▸ THE PROBLEM
Once the line containing "Instruction: Click the" is found in the data below, repeat it and every later line exactly, leaving the pictures out.

[Saved data entries]
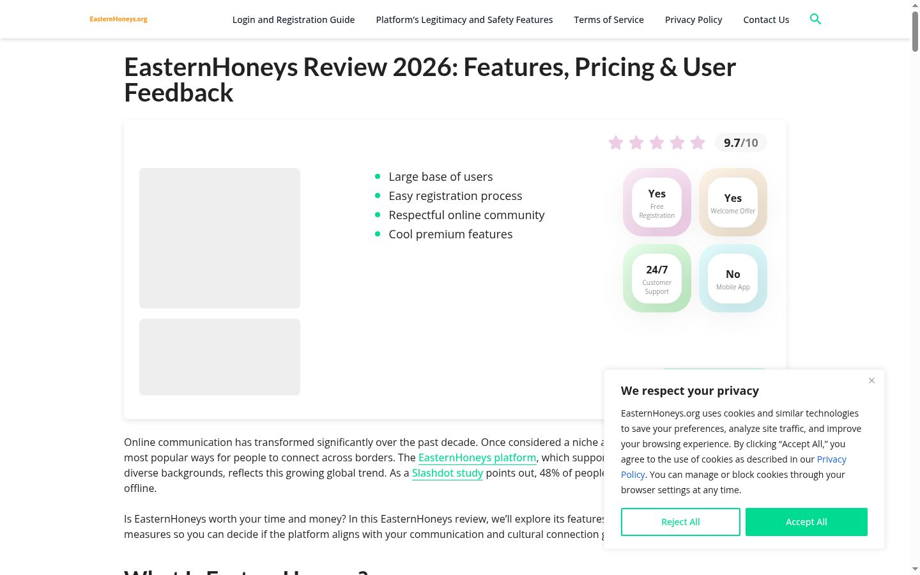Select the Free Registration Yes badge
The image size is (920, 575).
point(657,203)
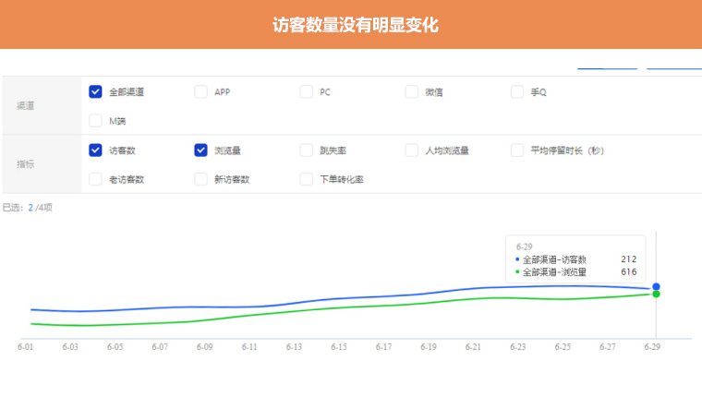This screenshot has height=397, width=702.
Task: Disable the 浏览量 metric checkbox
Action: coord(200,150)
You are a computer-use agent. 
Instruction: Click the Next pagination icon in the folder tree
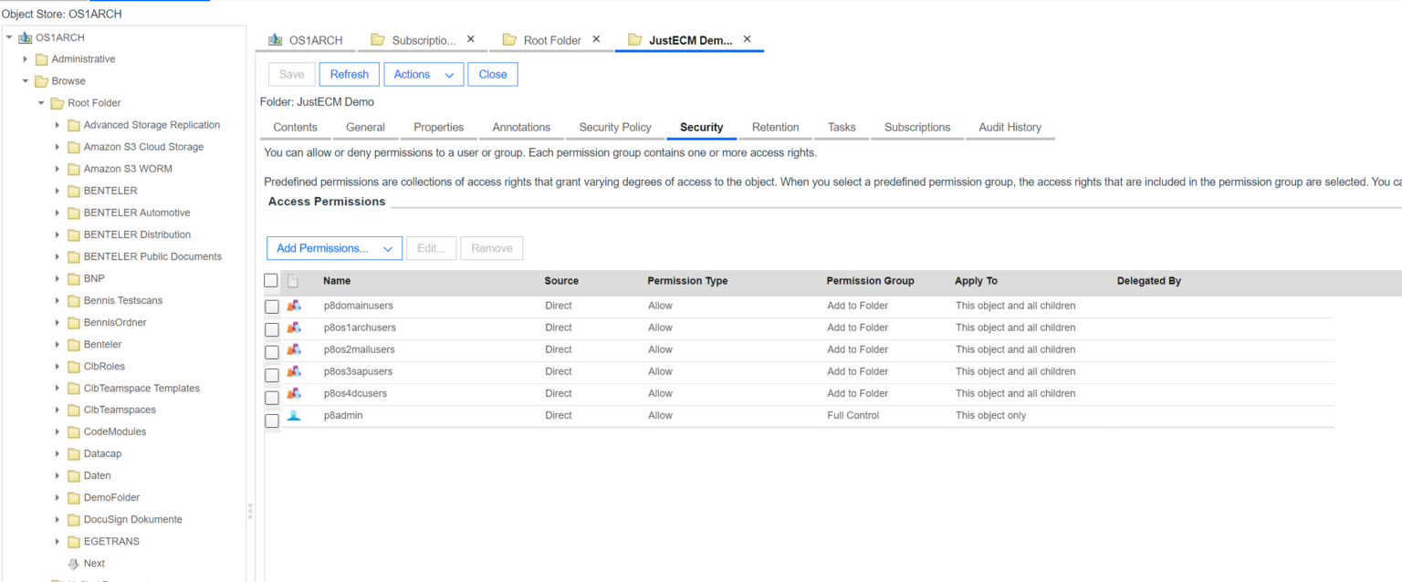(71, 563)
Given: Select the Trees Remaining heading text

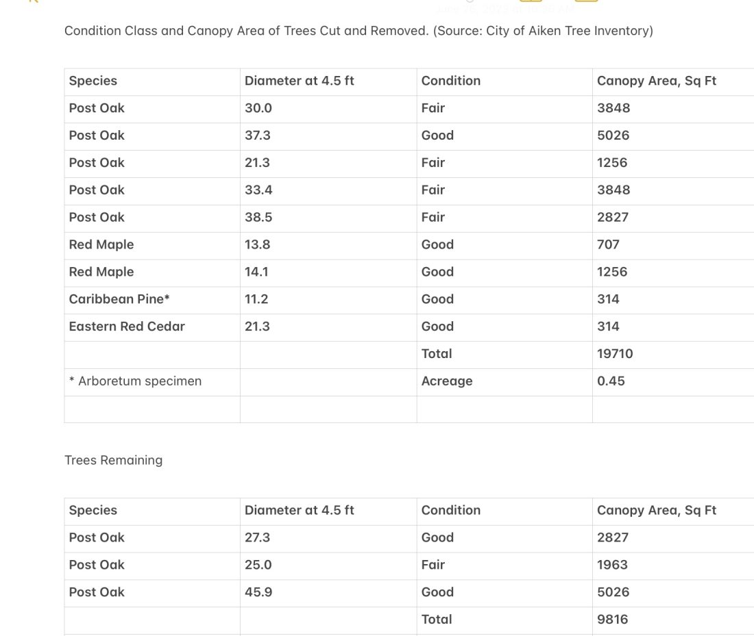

▸ YOUR SOLUTION
Instruction: Click the Next pagination icon in the folder tree
(71, 563)
Given: Select the Trees Remaining heading text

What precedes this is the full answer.